* Your assignment
All the records below must be returned exactly as they stand.

[Entries provided — start]

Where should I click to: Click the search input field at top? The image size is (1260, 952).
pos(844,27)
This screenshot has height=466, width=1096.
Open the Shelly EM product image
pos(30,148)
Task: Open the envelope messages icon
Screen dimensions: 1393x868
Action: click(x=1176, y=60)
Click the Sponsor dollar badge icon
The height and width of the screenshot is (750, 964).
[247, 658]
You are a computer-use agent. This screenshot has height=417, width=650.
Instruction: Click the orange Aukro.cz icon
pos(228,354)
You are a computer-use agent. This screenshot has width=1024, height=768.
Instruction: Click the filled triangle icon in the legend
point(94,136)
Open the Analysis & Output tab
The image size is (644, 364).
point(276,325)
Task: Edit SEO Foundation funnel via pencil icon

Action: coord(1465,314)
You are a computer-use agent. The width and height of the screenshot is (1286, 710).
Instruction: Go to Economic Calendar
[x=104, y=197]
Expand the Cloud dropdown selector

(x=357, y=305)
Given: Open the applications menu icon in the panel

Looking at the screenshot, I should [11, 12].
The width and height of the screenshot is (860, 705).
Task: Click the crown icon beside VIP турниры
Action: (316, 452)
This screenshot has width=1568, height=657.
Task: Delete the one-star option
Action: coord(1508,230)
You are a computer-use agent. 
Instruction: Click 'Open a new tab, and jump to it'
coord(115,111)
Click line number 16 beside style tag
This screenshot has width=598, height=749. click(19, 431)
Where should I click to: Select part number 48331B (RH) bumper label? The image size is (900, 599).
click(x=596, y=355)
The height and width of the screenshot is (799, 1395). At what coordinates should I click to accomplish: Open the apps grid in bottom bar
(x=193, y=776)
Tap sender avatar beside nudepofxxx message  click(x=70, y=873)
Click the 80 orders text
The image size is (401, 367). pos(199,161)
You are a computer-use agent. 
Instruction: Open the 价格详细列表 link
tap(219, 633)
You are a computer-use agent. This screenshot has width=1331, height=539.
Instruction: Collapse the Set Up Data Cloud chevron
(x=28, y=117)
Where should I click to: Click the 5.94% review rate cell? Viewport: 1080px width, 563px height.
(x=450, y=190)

[Entries provided — finish]

* Solution to the problem
Where should I click to: Click the search input field at top? The image size is (1260, 952).
pos(844,27)
This screenshot has height=466, width=1096.
Open the Shelly EM product image
pos(30,148)
Task: Open the envelope messages icon
Screen dimensions: 1393x868
Action: click(x=1176, y=60)
Click the Sponsor dollar badge icon
The height and width of the screenshot is (750, 964).
[247, 658]
You are a computer-use agent. This screenshot has height=417, width=650.
Instruction: Click the orange Aukro.cz icon
pos(228,354)
You are a computer-use agent. This screenshot has width=1024, height=768.
Instruction: Click the filled triangle icon in the legend
point(94,136)
Open the Analysis & Output tab
The image size is (644, 364).
point(276,325)
Task: Edit SEO Foundation funnel via pencil icon

Action: coord(1465,314)
You are a computer-use agent. The width and height of the screenshot is (1286, 710).
Instruction: Go to Economic Calendar
[x=104, y=197]
Expand the Cloud dropdown selector

(x=357, y=305)
Given: Open the applications menu icon in the panel

Looking at the screenshot, I should [11, 12].
The width and height of the screenshot is (860, 705).
Task: Click the crown icon beside VIP турниры
Action: (316, 452)
This screenshot has width=1568, height=657.
Task: Delete the one-star option
Action: coord(1508,230)
You are a computer-use agent. 
Instruction: Click 'Open a new tab, and jump to it'
coord(115,111)
Click line number 16 beside style tag
This screenshot has width=598, height=749. click(19, 431)
Where should I click to: Select part number 48331B (RH) bumper label? The image size is (900, 599).
click(x=596, y=355)
The height and width of the screenshot is (799, 1395). At what coordinates should I click to accomplish: Open the apps grid in bottom bar
(x=193, y=776)
Tap sender avatar beside nudepofxxx message  click(x=70, y=873)
Click the 80 orders text
The image size is (401, 367). pos(199,161)
You are a computer-use agent. 
Instruction: Open the 价格详细列表 link
tap(219, 633)
You are a computer-use agent. This screenshot has width=1331, height=539.
Instruction: Collapse the Set Up Data Cloud chevron
(x=28, y=117)
Where should I click to: Click the 5.94% review rate cell? Viewport: 1080px width, 563px height.
(x=450, y=190)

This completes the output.